Premium
Yeast nitrogen catabolite repression is sustained by signals distinct from glutamine and glutamate reservoirs
Author(s) -
FayyadKazan Mohammad,
Feller A.,
Bodo E.,
Boeckstaens M.,
Marini A. M.,
Dubois E.,
Georis I.
Publication year - 2016
Publication title -
molecular microbiology
Language(s) - English
Resource type - Journals
SCImago Journal Rank - 1.857
H-Index - 247
eISSN - 1365-2958
pISSN - 0950-382X
DOI - 10.1111/mmi.13236
Subject(s) - catabolite repression , biology , glutamine , glutamate dehydrogenase , psychological repression , glutamine synthetase , glutamate receptor , fed batch culture , biochemistry , yeast , gene , transcriptional regulation , microbiology and biotechnology , amino acid , transcription factor , gene expression , mutant , fermentation , receptor
Summary Nitrogen catabolite repression ( NCR ) is a wide transcriptional regulation program enabling baker's yeast to downregulate genes involved in the utilization of poor nitrogen sources when preferred ones are available. Nowadays, glutamine and glutamate, the major nitrogen donors for biosyntheses, are assumed to be key metabolic signals regulating NCR . NCR is controlled by the conserved TORC 1 complex, which integrates nitrogen signals among others to regulate cell growth. However, accumulating evidence indicate that the TORC 1‐mediated control of NCR is only partial, arguing for the existence of supplementary regulatory processes to be discovered. In this work, we developed a genetic screen to search for new players involved in NCR signaling.
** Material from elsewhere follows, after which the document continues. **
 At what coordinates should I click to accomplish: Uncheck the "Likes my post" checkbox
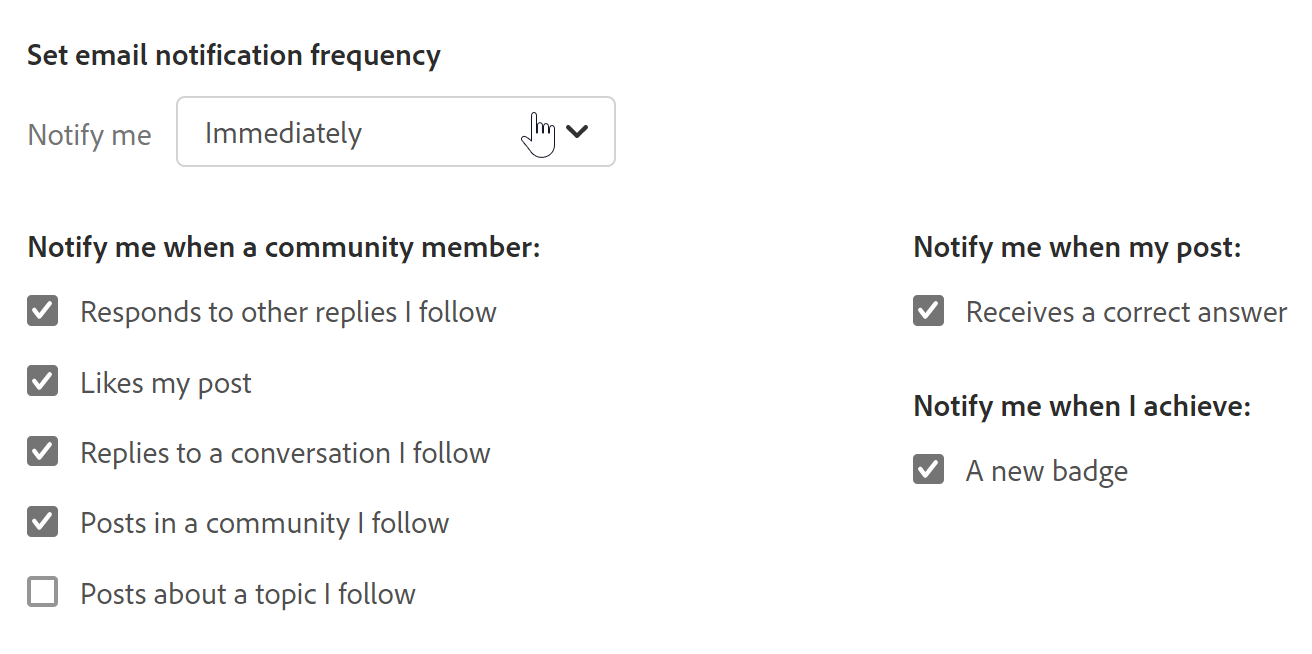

Our data reveal that the NADP ‐glutamate dehydrogenase activity of G dh1 negatively regulates NCR ‐sensitive gene transcription. By determining the total, cytoplasmic and vacuolar pools of amino acids, we show that there is no positive correlation between glutamine/glutamate reservoirs and the extent of NCR . While our data indicate that glutamine could serve as initial trigger of NCR , they show that it is not a sufficient signal to sustain repression and point to the existence of yet unknown signals. Providing additional evidence uncoupling TORC 1 activity and NCR , our work revisits the dogmas underlying NCR regulation.